To ensure that repayments are sufficient to cover debt service obligations, the Board may charge an additional amount on loans to create a reserve. If still insufficient, the Legislature must take action to raise repayment revenues including, but not limited to, collecting loan repayments directly from distributions to local governments. If revenues are still insufficient to meet projected debt service obligations, the State Finance Committee may not approve issuance of future bonds until revenues at least equal the debt service owed.
The Board must submit an annual report to legislative fiscal committees, the State Treasurer, and the Office of Financial Management.

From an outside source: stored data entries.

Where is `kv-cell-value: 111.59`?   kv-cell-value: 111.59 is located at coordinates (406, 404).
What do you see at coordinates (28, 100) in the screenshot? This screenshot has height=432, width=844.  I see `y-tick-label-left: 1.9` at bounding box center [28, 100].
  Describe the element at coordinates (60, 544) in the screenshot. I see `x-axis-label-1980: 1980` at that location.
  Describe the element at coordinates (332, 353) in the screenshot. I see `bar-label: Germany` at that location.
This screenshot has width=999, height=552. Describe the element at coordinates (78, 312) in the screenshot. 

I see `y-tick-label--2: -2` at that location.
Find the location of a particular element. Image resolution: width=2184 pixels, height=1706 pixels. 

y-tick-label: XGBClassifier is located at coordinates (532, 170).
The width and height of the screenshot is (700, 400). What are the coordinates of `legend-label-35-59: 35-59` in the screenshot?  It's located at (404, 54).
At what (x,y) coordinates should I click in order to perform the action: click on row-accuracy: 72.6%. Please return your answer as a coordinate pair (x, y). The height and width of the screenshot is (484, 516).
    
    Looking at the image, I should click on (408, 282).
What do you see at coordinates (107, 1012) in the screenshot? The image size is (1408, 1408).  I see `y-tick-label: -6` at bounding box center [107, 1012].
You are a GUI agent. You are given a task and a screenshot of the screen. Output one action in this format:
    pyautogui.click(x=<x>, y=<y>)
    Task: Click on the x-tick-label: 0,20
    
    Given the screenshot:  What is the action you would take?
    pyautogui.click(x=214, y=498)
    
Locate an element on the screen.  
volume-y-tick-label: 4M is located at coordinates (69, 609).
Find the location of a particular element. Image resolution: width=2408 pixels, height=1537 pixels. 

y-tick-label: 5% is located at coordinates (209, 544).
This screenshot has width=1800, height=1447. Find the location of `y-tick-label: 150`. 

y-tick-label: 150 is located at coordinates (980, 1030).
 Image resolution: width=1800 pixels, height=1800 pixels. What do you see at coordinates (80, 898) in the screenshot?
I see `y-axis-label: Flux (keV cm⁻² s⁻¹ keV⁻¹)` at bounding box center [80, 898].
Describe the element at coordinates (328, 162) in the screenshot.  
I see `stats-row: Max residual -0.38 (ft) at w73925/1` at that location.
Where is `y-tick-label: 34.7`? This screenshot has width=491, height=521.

The New Financing program is contingent on a ratification of a proposed constitutional amendment, Senate Joint Resolution 8201, which allows the state to pledge its full faith and credit for funds payable from local government infrastructure loan repayments.
Housing Finance Commission - Local Government Financing.
If the constitutional amendment is not adopted , then the Housing Finance Commission may develop and implement project to provide financing to local governments for infrastructure projects. The Commission is authorized to develop and implement a new program to provide financing to local governments for infrastructure projects. Infrastructure projects may include the planning, acquisition, construction, repair, reconstruction, replacement, rehabilitation, or improvement of streets, roads, bridges, water systems, storm and sanitary systems, solid waste and recycling facilities, and other municipal projects, facilities, and utilities. Local governments include cities, towns, counties, special purpose districts, port districts, school districts, and any other municipal corporation or quasi-municipal corporation.
In establishing this program, the Commission must develop eligibility criteria that will enable the Commission to choose applicants who are likely to repay the loans.
Under this program, the Commission has the authority to:
issue revenue bonds;
make or purchase loans to local governments for financing all, or part, of the costs of
enter into financing agreements regarding the repayment of the loans;
exempt interest on its bonds from federal income tax on bonds that are tax-exempt; and
participate in government programs for the purpose of securing financing for infrastructure projects.
The Commission may not use its general funds to implement the program, but may use its general funds to administer the program.
Fiscal Note: Available.
Effective Date: Sections 201 through 212, regarding the deposits of tax revenues take effect July 1, 2017. Sections 101 through 209 and 301 through 305, regarding the new Public Works Assistance Financing program are effective January 1, 2018, if the proposed amendment to the constitution is approved and ratified. If the proposed amendment to the constitution is not adopted and ratified, then sections 401 through 407 regarding the Housing Finance Commission Local Government Financing program is effective January 1, 2018.